Multilevel Grouping – Streams
By Stephen Trude / March 23, 2021 / No Comments / Certifications of Oracle, Consumer Action on Stream Elements, Multilevel Partitioning
Multilevel Grouping
The downstream collector in a groupingBy() operation can be created by another groupingBy() operation, resulting in a multilevel grouping operation—also known as a multilevel classification or cascaded grouping operation. We can extend the multilevel groupingBy() operation to any number of levels by making the downstream collector be a groupingBy() operation.
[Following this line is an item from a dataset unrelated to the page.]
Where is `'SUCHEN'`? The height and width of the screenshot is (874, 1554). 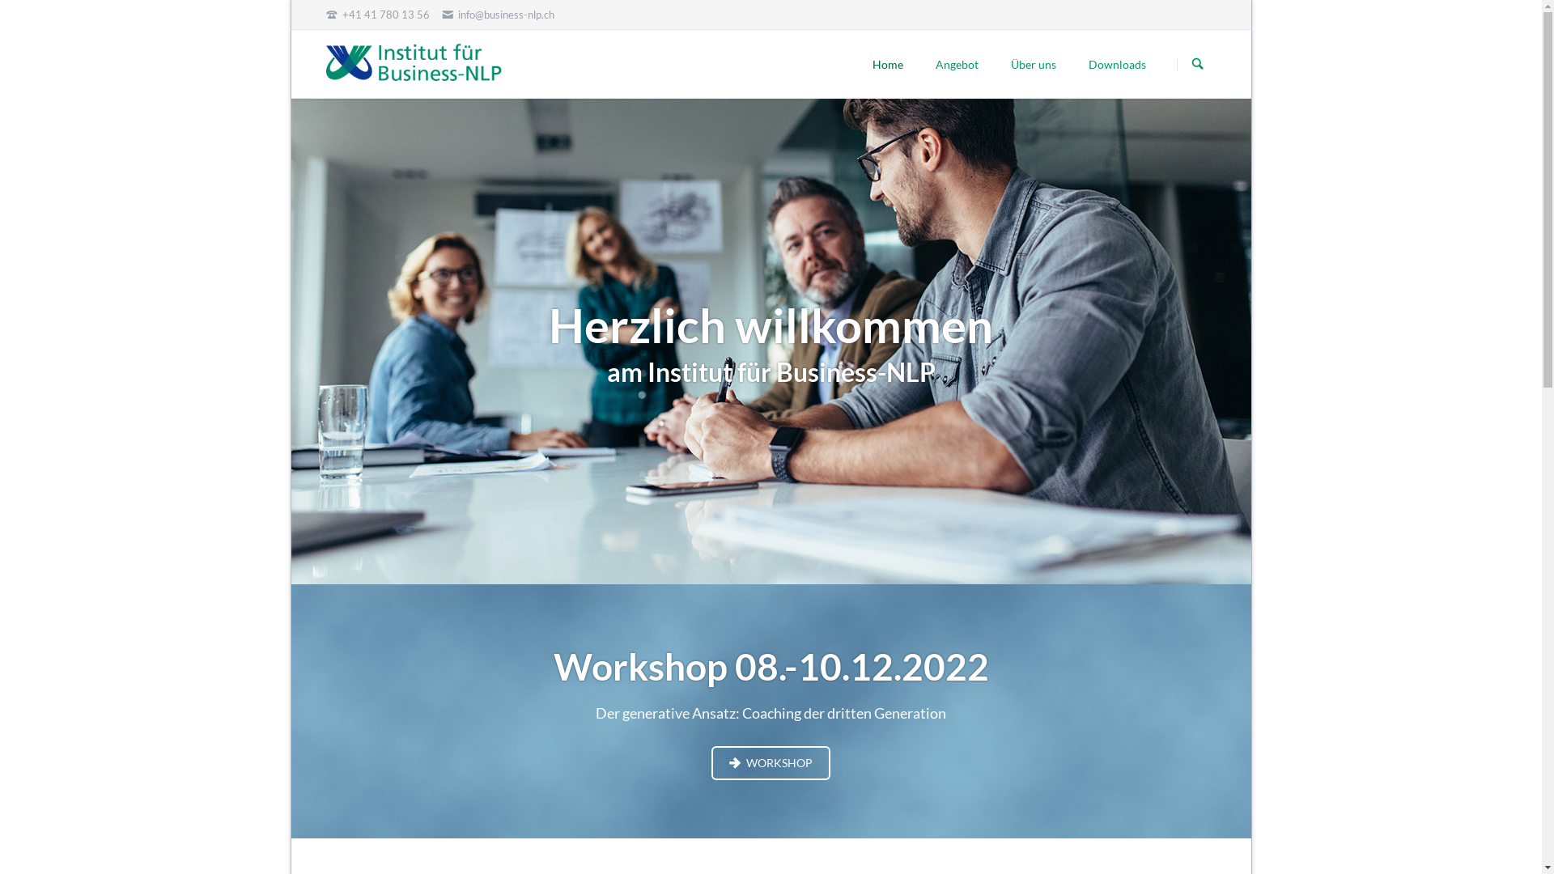
'SUCHEN' is located at coordinates (1197, 64).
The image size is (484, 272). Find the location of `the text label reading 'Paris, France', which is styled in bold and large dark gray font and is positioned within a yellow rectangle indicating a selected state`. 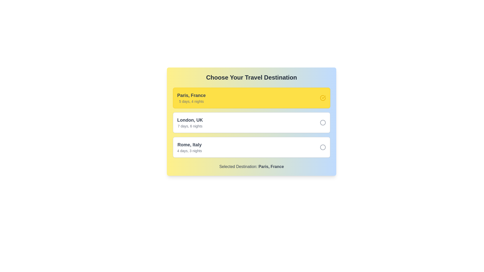

the text label reading 'Paris, France', which is styled in bold and large dark gray font and is positioned within a yellow rectangle indicating a selected state is located at coordinates (191, 95).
The stream pipeline below creates a classification map in which the CDs are first grouped by the number of tracks in a CD at (1), and then grouped by the musical genre of a CD at (2).
Map<Integer, Map<Genre, List<CD>>> twoLevelGrp = CD.cdList.stream()
.collect(Collectors.groupingBy(CD::noOfTracks, // (1)
Collectors.groupingBy(CD::genre))); // (2)
Printing the contents of the resulting classification map would show the following three entries, not necessarily in this order:
{
6={JAZZ=[<Jaav, “Java Jam”, 6, 2017, JAZZ>]},
8={JAZZ=[<Genericos, “Keep on Erasing”, 8, 2018, JAZZ>],
POP=[<Jaav, “Java Jive”, 8, 2017, POP>]},
10={JAZZ=[<Genericos, “Hot Generics”, 10, 2018, JAZZ>],
POP=[<Funkies, “Lambda Dancing”, 10, 2018, POP>]}
}
The entries of the resulting classification map can also be illustrated as a two-dimensional matrix, as shown in Figure 16.16, where the CDs are first grouped into rows by the number of tracks, and then grouped into columns by the musical genre. The value of an element in the matrix is a list of CDs which have the same number of tracks (row) and the same musical genre (column).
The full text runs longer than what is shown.